A autorização atende a um pedido urgente dos advogados, fundamentado em um laudo médico particular que indicou um leve traumatismo craniano e a necessidade de investigar uma possível crise convulsiva.
Inicialmente, Moraes havia negado o deslocamento com base em um relatório preliminar da equipe de saúde da PF, que sugeria apenas observação. No entanto, diante do agravamento dos sintomas relatados, o ministro permitiu a realização de uma tomografia computadorizada, ressonância magnética do crânio e eletroencefalograma.

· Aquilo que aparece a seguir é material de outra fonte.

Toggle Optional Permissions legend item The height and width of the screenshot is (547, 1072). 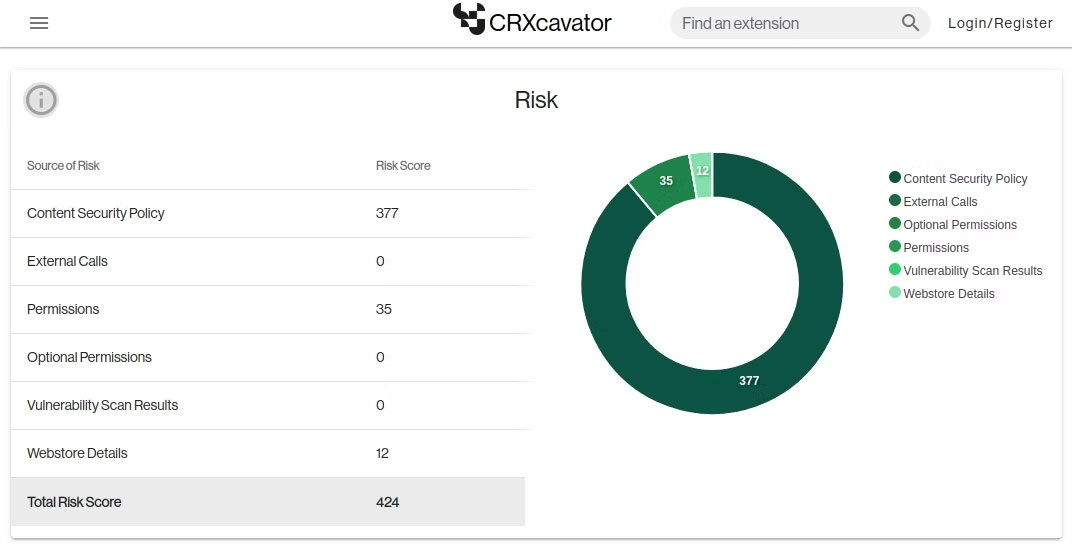(x=959, y=224)
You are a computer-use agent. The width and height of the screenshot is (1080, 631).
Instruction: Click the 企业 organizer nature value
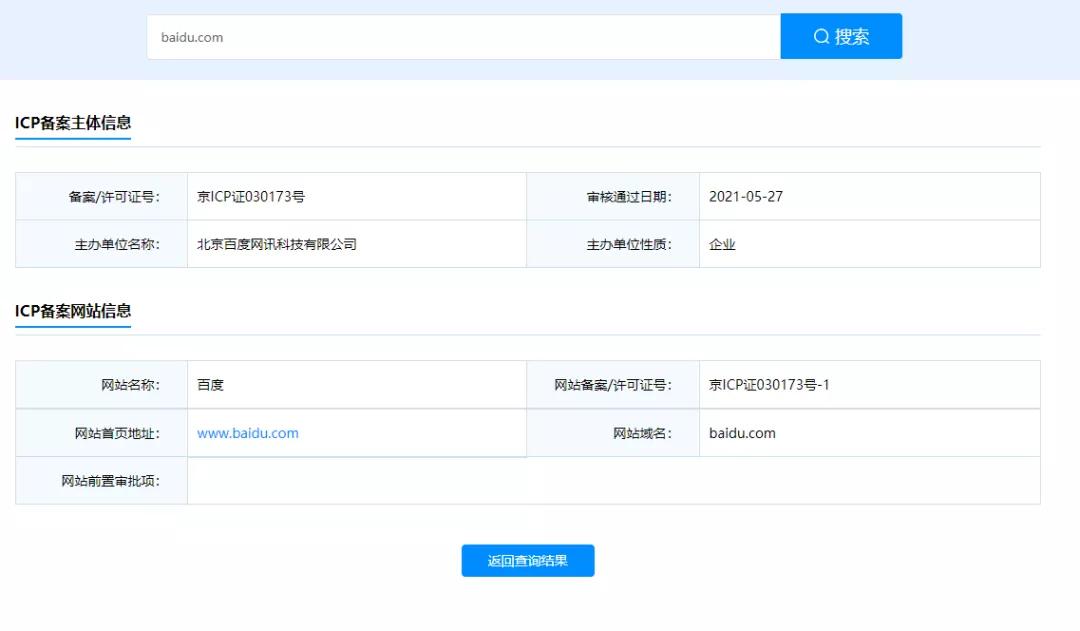[x=722, y=243]
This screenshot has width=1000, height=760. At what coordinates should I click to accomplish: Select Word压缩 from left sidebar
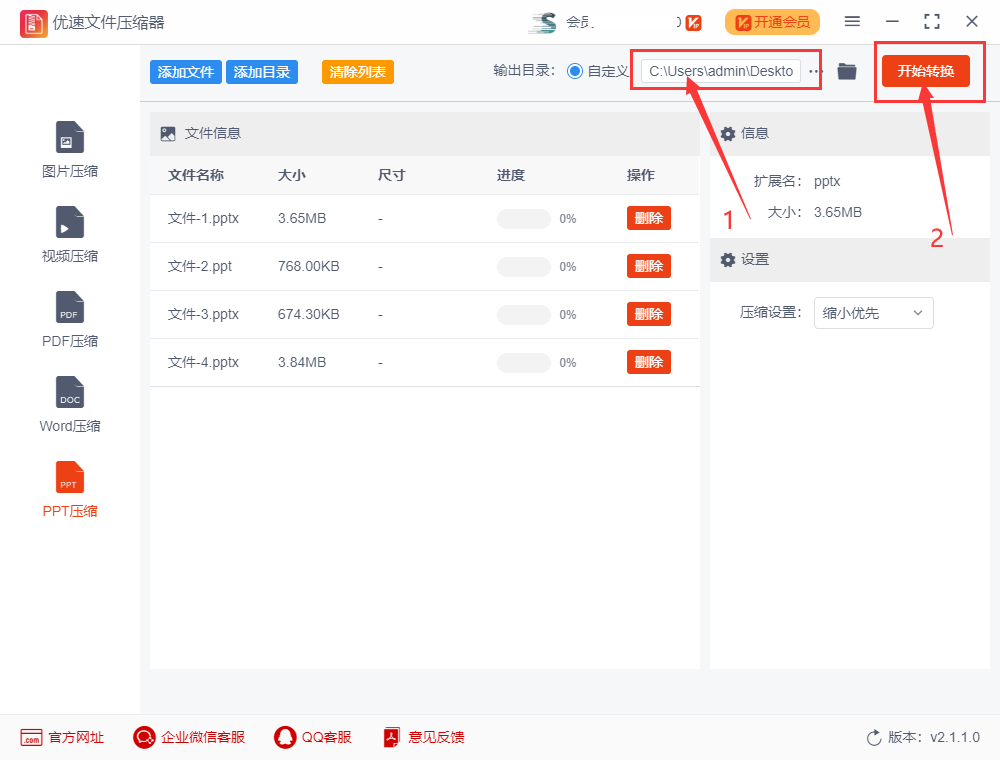69,403
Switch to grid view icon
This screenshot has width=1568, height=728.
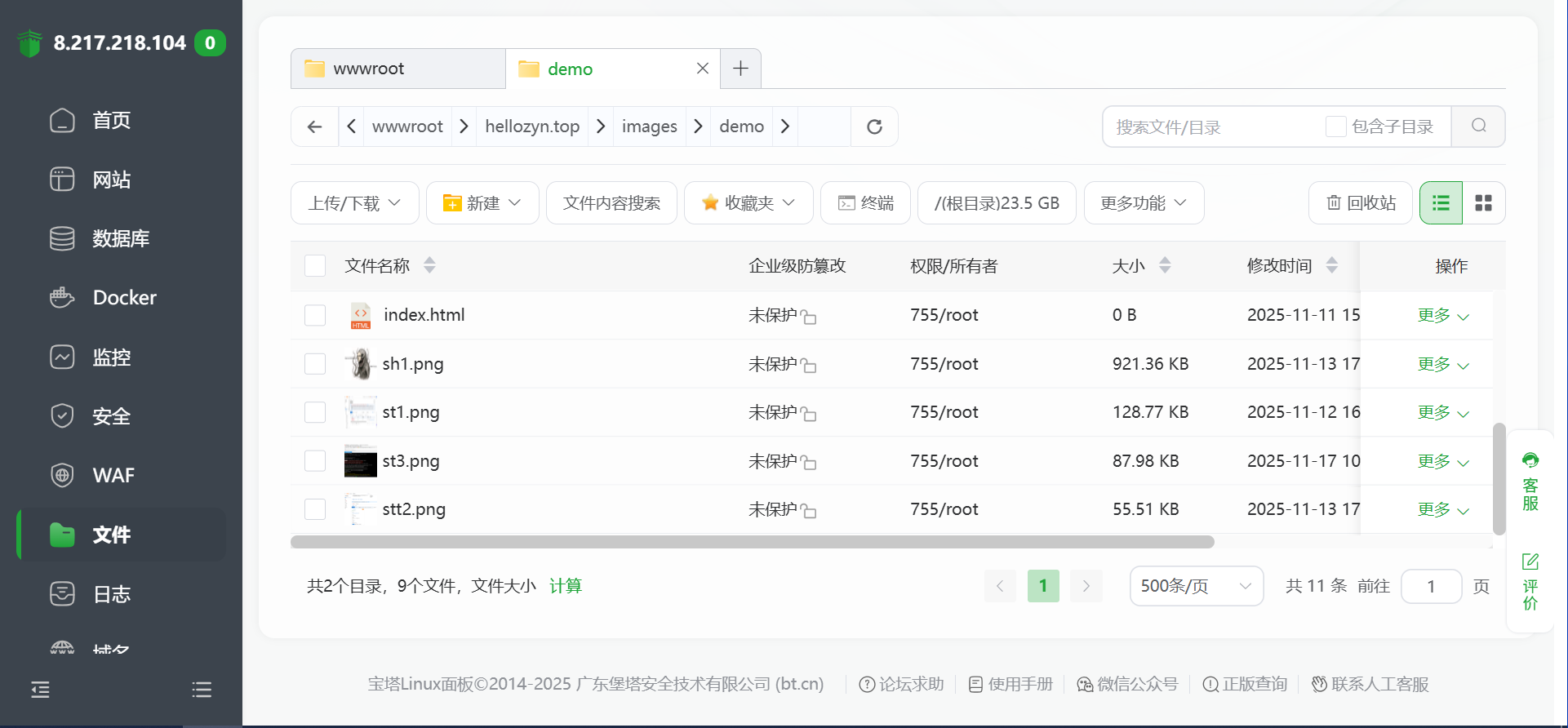[x=1483, y=203]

Na decisão, Moraes determinou que o transporte seja realizado pela Polícia Federal sob escolta, de maneira “discreta” e com desembarque diretamente pelas garagens do hospital, visando evitar aglomerações e garantir a segurança da operação. O ex-presidente, que cumpre pena de 27 anos e 3 meses de prisão, deve retornar imediatamente à custódia da PF após a conclusão dos procedimentos clínicos.
Este novo episódio de saúde ocorre pouco mais de uma semana após Bolsonaro receber alta de sua oitava cirurgia — uma intervenção para tratar uma hérnia inguinal — e de procedimentos para conter crises de soluços.
A ex-primeira-dama Michelle Bolsonaro afirmou em suas redes sociais que o marido bateu a cabeça em um móvel da cela enquanto dormia e que o atendimento inicial demorou a ocorrer por conta dos protocolos de fechamento do alojamento durante a madrugada.
O STF ressaltou que a saída para exames é uma medida humanitária e de preservação da saúde do custodiado, não alterando o regime de cumprimento de pena. A Polícia Federal manterá vigilância completa durante todo o tempo de permanência de Bolsonaro na unidade hospitalar particular.